Moderating with the Mob: Evaluating the Efficacy of Real-Time Crowdsourced Fact-Checking

Social media companies have suggested using ordinary users to assess the veracity of news articles and combat misinformation. But ordinary users cannot effectively identify false and misleading news in real time, compared to professional fact checkers.

Abstract

Reducing the spread of false news remains a challenge for social media platforms, as the current strategy of using third-party fact- checkers lacks the capacity to address both the scale and speed of misinformation diffusion. Research on the “wisdom of the crowds” suggests one possible solution: aggregating the evaluations of ordinary users to assess the veracity of information. In this study, we investigate the effectiveness of a scalable model for real-time crowdsourced fact-checking. We select 135 popular news stories and have them evaluated by both ordinary individuals and professional fact-checkers within 72 hours of publication, producing 12,883 individual evaluations. Although we find that machine learning-based models using the crowd perform better at identifying false news than simple aggregation rules, our results suggest that neither approach is able to perform at the level of professional fact-checkers.

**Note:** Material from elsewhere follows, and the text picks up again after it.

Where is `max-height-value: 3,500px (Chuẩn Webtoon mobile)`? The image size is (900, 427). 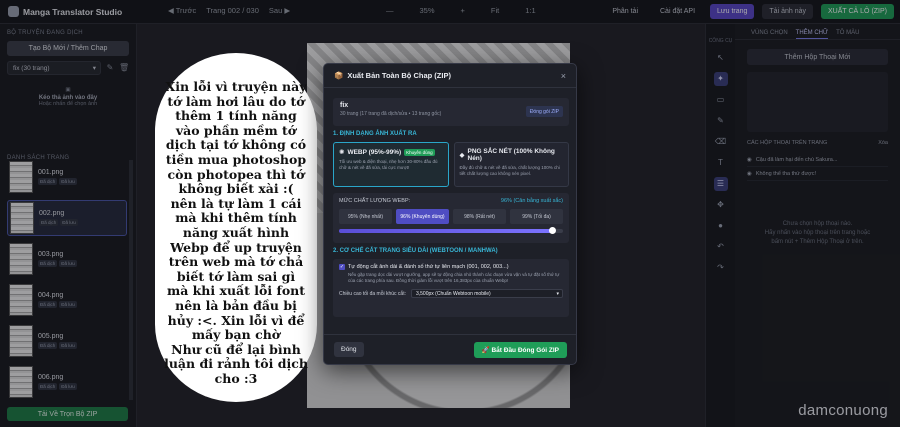
max-height-value: 3,500px (Chuẩn Webtoon mobile) is located at coordinates (453, 294).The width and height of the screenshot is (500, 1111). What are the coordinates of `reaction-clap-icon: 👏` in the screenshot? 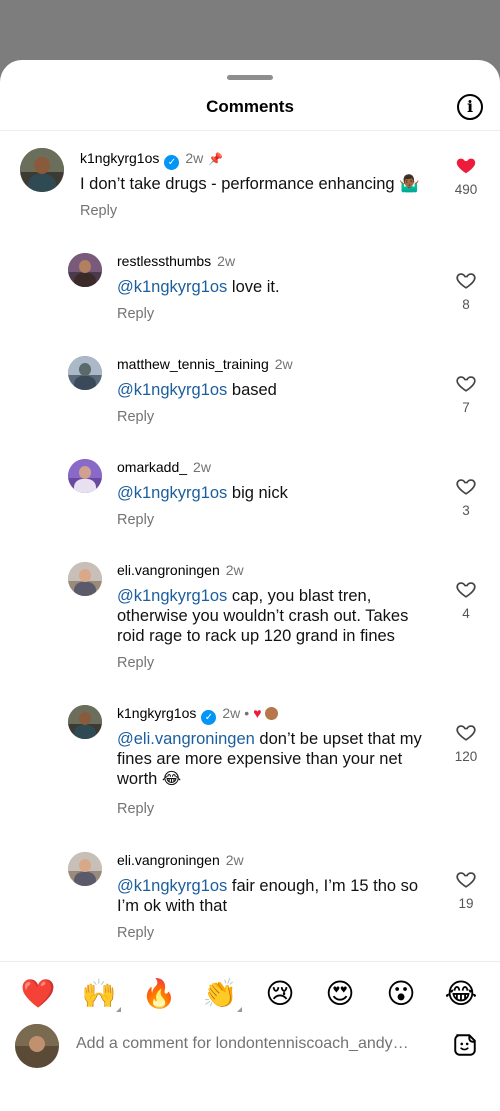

Additionally, both methods perform best when using evaluations only from survey respondents with high political knowledge, suggesting reason for caution for crowdsourced models that rely on a representative sample of the population. Overall, our analyses reveal that while crowd-based systems provide some information on news quality, they are nonetheless limited—and have significant variation—in their ability to identify false news.

Background

Reducing the spread of false news remains a challenge for social media platforms, as the current strategy of using third-party fact-checkers lacks the capacity to address both the scale and speed of misinformation spread online. The volume of news, both true and false, is so great that simply classifying false or misleading articles quickly poses an enormous challenge. Twitter and Facebook suggested the possibility of crowdsourcing fact-checking by using groups of ordinary users to add information to either corroborate, or correct, a tweet or post. The real-time effectiveness of this method is unknown. We use this study to investigate how effective crowd-source based fact-checking can be in real time. 

Study

First, we had 135 articles evaluated by participants within 24 hours of their publication — too soon for third party fact-checkers to correct the content online. We then compared how well crowds of these ordinary users were able to identify misinformation against professional fact-checkers (PFCs), as well as crowds combined with machine-learning. We chose articles from distinct low-quality news sources from three different political leanings (i.e., left-leaning, right-leaning, and no clear lean). 

Results

Our results suggest that neither crowd-sourcing, nor crowds combined with machine-learning, is able to perform at the level of professional fact-checkers. We also find that methods that utilize the most representative crowds, where all respondents are chosen at random, are inferior to systems that limit crowds to those with greater political knowledge. While crowd-based systems provide some information on news quality, they are nonetheless limited—and have significant variation—in their ability to identify false news. Our results suggest that a crowdsourced approach is unlikely to be able to replace a journalistic fact-checking system, but it’s possible that crowdsourcing could be used in a larger pipeline of fact-checking.